Alzheimer’s, Parkinson’s, and other neurological disorders are characterized as “dirty brain” diseases, in which the brain struggles to eliminate dangerous waste. Aging is a significant risk factor since our brain’s ability to eliminate toxic accumulation declines with age. However, new research in mice shows that it is feasible to reverse age-related impairments and restore the brain’s waste-clearing mechanism.
“This research shows that restoring cervical lymph vessel function can substantially rescue the slower removal of waste from the brain associated with age,” said Douglas Kelley, PhD, a professor of Mechanical Engineering in the University of Rochester Hajim School of Engineering and Applied Sciences. “Moreover, this was accomplished with a drug already being used clinically, offering a potential treatment strategy.” Kelley is one of the lead authors of the study, which appears in the journal Nature Aging, along with Maiken Nedergaard, MD, DMSc, co-director the University’s Center for Translational Neuromedicine.
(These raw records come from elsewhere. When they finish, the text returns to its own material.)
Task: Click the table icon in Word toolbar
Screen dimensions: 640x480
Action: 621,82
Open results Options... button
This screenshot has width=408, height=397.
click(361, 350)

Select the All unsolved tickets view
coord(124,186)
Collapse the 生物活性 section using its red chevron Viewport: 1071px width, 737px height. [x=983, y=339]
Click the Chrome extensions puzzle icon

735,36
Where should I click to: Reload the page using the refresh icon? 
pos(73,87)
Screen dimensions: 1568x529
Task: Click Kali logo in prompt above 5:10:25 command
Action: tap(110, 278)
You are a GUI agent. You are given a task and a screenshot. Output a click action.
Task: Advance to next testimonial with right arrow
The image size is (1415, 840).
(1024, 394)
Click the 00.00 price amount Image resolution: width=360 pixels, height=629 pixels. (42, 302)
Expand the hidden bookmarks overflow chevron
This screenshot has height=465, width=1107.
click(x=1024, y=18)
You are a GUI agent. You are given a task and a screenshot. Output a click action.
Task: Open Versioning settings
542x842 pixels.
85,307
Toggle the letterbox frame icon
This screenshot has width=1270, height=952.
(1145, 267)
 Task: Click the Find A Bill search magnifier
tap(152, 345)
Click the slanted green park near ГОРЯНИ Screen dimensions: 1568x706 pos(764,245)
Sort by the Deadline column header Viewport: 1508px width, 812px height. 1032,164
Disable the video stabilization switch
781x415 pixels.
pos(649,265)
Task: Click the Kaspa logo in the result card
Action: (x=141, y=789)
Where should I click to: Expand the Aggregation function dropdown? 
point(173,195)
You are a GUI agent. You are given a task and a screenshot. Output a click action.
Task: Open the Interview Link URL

The glymphatic system, first discovered by Nedergaard and colleagues in 2012, is the brain’s unique waste elimination process that uses cerebrospinal fluid (CSF) to wash away surplus proteins produced by energy-hungry neurons and other brain cells during normal activity. This discovery paved the path for potential new treatments for disorders associated with the accumulation of protein waste in the brain, such as Alzheimer’s (beta amyloid and tau) and Parkinson’s (alpha-synuclein). In healthy and youthful brains, the glymphatic system performs an excellent job of washing out these hazardous proteins; however, as we age, this system declines, laying the groundwork for various disorders.
This research shows that restoring cervical lymph vessel function can substantially rescue the slower removal of waste from the brain associated with age. Moreover, this was accomplished with a drug already being used clinically, offering a potential treatment strategy.
Douglas Kelley
A network of tiny pumps draws waste from the brain
Once laden with protein waste, CSF in the skull needs to make its way to the lymphatic system and ultimately the kidneys, where it is processed along with the body’s other waste. The new research combines advanced imaging and particle tracking techniques to describe for the first time in detail the route via the cervical lymph vessels in the neck through which half of dirty CSF exits the brain.
In addition to measuring the flow of CSF, the researchers observed and recorded the pulsing of lymph arteries in the neck, which aids in the removal of CSF from the brain. “Unlike the cardiovascular system which has one big pump, the heart, fluid in the lymphatic system is instead transported by a network of tiny pumps,” according to Kelley. Lymphangions are microscopic pumps with valves that prevent backflow and are strung together to produce lymph vessels.
The researchers discovered that as the mice matured, the number of contractions dropped and the valves collapsed. As a result, the movement of unclean CSF from aged mice’s brains was 63 percent slower than that of younger animals.
Known drug restarts flow of brain cleaning fluids
The team then set out to see if they could revive the lymphangions and identified a drug called prostaglandin F2α, a hormone-like compound commonly used medically to induce labor and known to aid smooth muscle contraction. The lymphangions are lined with smooth muscle cells, and when the researchers applied the drug to the cervical lymph vessels in older mice, the frequency of contractions and the flow of dirty CSF from the brain both increased, returning to a level of efficiency found in younger mice.
Scientists have been exploring various methods to enhance this waste disposal system. Techniques might include targeting specific pathways to boost autophagy, using drugs or lifestyle interventions like diet and exercise, or even employing gene therapy.
“These vessels are conveniently located near the surface of the skin, we know they are important, and we now know how to accelerate function,” said Kelley. “One can see how this approach, perhaps combined with other interventions, could be the basis for future therapies for these diseases.”